= Thomas Jacques =

English cricketer

Thomas Alec Jacques, better known as Sandy Jacques (19 February 1905 - 23 February 1995) was an English first-class cricketer, who played twenty eight games for Yorkshire County Cricket Club from 1927 to 1936. He also appeared in first-class cricket for the Rest of England and The Gentleman in 1927.

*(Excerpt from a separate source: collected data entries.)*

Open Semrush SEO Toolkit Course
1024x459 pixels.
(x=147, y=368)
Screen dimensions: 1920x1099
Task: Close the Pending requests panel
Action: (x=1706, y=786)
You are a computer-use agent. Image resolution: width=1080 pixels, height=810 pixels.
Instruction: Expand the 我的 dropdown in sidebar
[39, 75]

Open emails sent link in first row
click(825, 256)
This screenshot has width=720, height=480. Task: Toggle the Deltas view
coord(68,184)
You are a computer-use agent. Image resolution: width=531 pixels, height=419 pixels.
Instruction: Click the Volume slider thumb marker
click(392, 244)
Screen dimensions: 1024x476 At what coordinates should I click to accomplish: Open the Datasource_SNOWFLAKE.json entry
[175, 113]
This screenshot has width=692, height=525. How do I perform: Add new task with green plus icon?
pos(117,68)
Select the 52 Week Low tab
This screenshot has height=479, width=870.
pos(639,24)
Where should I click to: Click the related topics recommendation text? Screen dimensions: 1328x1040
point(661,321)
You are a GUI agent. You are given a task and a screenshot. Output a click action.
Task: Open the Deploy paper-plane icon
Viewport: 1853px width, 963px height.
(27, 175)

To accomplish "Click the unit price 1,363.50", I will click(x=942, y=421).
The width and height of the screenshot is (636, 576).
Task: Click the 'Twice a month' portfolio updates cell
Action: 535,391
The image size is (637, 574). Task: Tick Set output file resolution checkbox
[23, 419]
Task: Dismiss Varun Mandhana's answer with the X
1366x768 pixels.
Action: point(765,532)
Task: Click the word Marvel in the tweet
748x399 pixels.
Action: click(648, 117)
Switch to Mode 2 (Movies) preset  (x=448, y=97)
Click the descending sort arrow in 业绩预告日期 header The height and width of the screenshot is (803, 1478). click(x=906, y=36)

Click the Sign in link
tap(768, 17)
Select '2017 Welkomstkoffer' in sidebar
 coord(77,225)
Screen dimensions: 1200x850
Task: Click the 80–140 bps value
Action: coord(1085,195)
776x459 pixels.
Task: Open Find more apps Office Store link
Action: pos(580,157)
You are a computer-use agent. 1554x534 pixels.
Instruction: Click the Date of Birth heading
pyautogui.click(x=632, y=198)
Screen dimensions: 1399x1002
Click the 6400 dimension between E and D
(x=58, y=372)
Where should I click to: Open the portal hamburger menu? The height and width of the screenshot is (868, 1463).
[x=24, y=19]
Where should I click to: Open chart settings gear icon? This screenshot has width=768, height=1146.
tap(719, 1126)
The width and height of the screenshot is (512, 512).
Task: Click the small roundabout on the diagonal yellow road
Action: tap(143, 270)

Jacques was born in Cliffe, Selby, Yorkshire, England. Sir Len Hutton said that Jacques had the finest fast bowling action he had ever seen, but what might have been a famous career was curtailed by injury. Jacques made his debut for Yorkshire in 1927, as an amateur and, after only six matches, was picked for a test trial at Lord's in which he took 4 for 53. He generated high pace and was able to maintain his accuracy and penetration over long spells. He turned professional in 1928, but found his body could not stand the strain of constant cricket. He suffered from continuing leg problems, at one point wearing five pairs of socks to cushion his feet, and appeared only intermittently. He turned to league cricket, in which he excelled, and farmed at Cliffe, where he lived all his life. He played thirty first-class matches in all, and never finished on the losing side.

He took 62 wickets in all at 31.20, with a best return of 5 for 33 against Essex. He also took 5 for 67 against Glamorgan. He scored 168 runs, with a top score of 35 not out against Glamorgan, at an average of 12.92. He also took 14 catches.

Jacques died in February 1995 in Selby, at the age of 90.